Various Discovery Handlers have been developed: debug_echo, onvif, opcua, udev
  • snake_case names
  • (widely understood) initializations|acronyms are preferred

Akri Brokers

Various Brokers have been developed: onvif-video-broker, opcua-monitoring-broker, udev-video-broker
  • Broker names should reflect Discovery Handler (Protocol) names and be suffixed -broker
  • Use Programming language-specific naming conventions when developing Brokers in non-Rust languages
NOTE Even though the initialization of ONVIF includes "Video", the specification is broader than video and the broker name adds specificity by including the word (onvif-video-broker) in order to effectively describe its functionality.

Kubernetes Resources

Various Kubernetes Resources have been developed:
  • CRDS: Configurations, Instances
  • Instances: akri-agent-daemonset, akri-controller-deployment, akri-onvif, akri-opcua, akri-udev
  • Kubernetes Convention is that resources (e.g.

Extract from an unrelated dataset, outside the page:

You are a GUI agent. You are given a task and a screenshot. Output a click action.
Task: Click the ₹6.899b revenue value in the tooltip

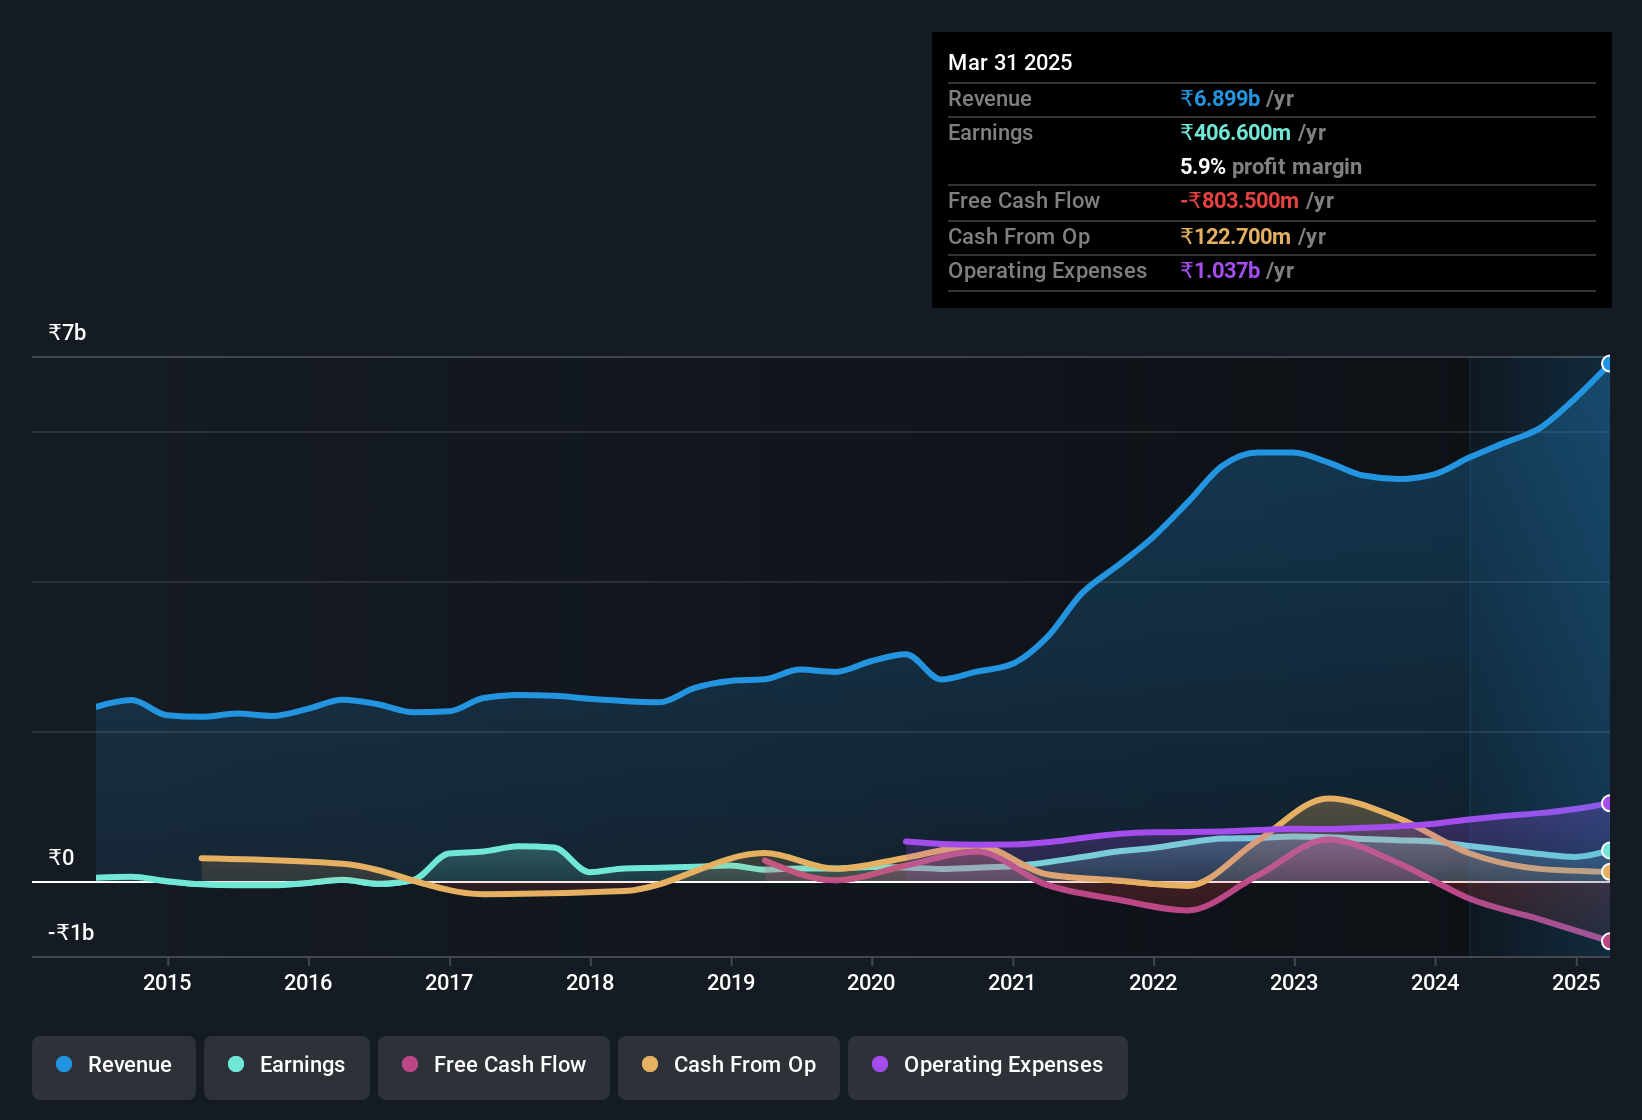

DaemonSet) and CRDs use (upper) CamelCase
  • Akri Convention is that Akri Kubernetes resources be prefixed akri-, e.g. akri-agent-daemonset
  • Names combining words should use hyphens (-) to separate the words e.g. akri-debug-echo
NOTE akri-agent-daemonset contradicts the general principle of not including types, if it had been named after these guidelines were drafted, it would be named akri-agent.
Kubernetes' resources are strongly typed and the typing is evident through the CLI e.g. kubectl get daemonsets/akri-agent-daemonset and through a resource's Kind (e.g. DaemonSet). Including such types in the name is redundant.